Comparing Closed-loop FiO2 Controller With Conventional Control of FiO2 (NCT04568642) | Clinical Trial Compass
CompletedNot Applicable
Comparing Closed-loop FiO2 Controller With Conventional Control of FiO2
Turkey (Türkiye)30 participantsStarted 2020-10-01
Plain-language summary
During mechanical ventilation (MV) hypoxemic or hyperoxemic events should be carefully monitored and a quick response should be provided by the caregiver at the bedside. Pediatric mechanical ventilation consensus conference (PEMVECC) guidelines suggest to measure SpO2 in all ventilated children and furthermore to measure partial arterial oxygen pressure (PaO2) in moderate-to-severe disease. There were no predefined upper and lower limits for oxygenation in pediatric guidelines, however, Pediatric acute lung injury consensus conference PALICC guidelines proposed SpO2 between 92 - 97% when positive end-expiratory pressure (PEEP) is smaller than 10 cm H2O and SpO2 of 88 - 92% when PEEP is bigger or equal to 10 cm H2O. \[1\] For healthy lung, PEMVECC proposed the SpO2\>95% when breathing a FiO2 of 21%.\[2\] As a rule of thumb, the minimum fraction of inspired O2 (FiO2) to reach these targets should be used.

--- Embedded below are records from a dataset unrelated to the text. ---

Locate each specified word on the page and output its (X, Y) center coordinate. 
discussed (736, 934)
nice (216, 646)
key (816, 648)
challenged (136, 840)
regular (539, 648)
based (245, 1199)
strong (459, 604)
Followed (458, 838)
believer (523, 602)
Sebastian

A recent Meta-analyze showed that automated FiO2 adjustment provides a significant improvement of time in target saturations, reduces periods of hyperoxia, and severe hypoxia in preterm infants on positive pressure respiratory support. \[3\] This study aims to compare the closed-loop FiO2 controller with conventional control of FiO2 during mechanical ventilation of pediatric patients
Who can participate
Age range
1 Month – 18 Years
Sex
ALL
See this in plain English?
AI-rewrites the medical criteria so a patient or caregiver can understand them. Always confirm with the trial site.
Inclusion Criteria:
* Pediatric patients between 1 months and 18 years
* Patients above 7kg of IBW
* Informed consent was signed by next of kin
* Requiring FiO2 ≥ 25% to keep SpO2 in the target ranges defined by the clinician
Exclusion Criteria:
* Candidate for extubation in the next 5 hours.
* Patient included in another interventional study in the last 30 days
* Hemodynamically instable patients (defined as a need for continuous infusion of epinephrine or norepinephrine \> 1 mg/h)
* Patients with congenital or acquired hemoglobinopathies effecting SpO2 measurement
* Patient included in another interventional research study under consent
* Patient already enrolled in the present study in a previous episode of acute respiratory failure
Questions worth asking your doctor
Bring these to your next appointment. They're a starting point for a shared conversation — not a sign you qualify or a recommendation to enrol.
1Based on my diagnosis and history, is this trial worth exploring for me — or is there a standard treatment we should try first?
2What does this trial's phase tell us about how much is already known about its safety and benefit?
3What would taking part actually involve for me — visits, tests, time, and travel?
4What are the known and possible risks or side effects I should weigh, and how would they be monitored?
5If this trial isn't the right fit, what other options or trials would you suggest I look into?
Generated to help you prepare — always confirm anything about your own eligibility and care with the study team and your doctor.
Questions for the trial coordinator
The trial coordinator is the person who runs the study day to day. These cover the practical side — logistics, costs, and what taking part would actually mean for your life. The study team confirms whether you meet the criteria; these are questions to ask, not a sign you qualify.
1What does taking part actually involve week to week — how many visits, where, and how long does each one take?
2What costs are covered by the study, and what might I have to pay for myself, including travel, parking, or time off work?
3What happens during screening, and what happens if the study team confirms I don't meet the criteria after those tests?
4Who pays for the scans, blood work, and other tests the trial requires — the study, my insurance, or me?
5How will being in the trial affect my regular care, and will my own doctor stay informed and involved?
6Can I leave the trial at any point if I change my mind, and what would happen to my care if I do?
A starting point for the conversation — always confirm anything about your own eligibility, costs, and care with the study team and your doctor.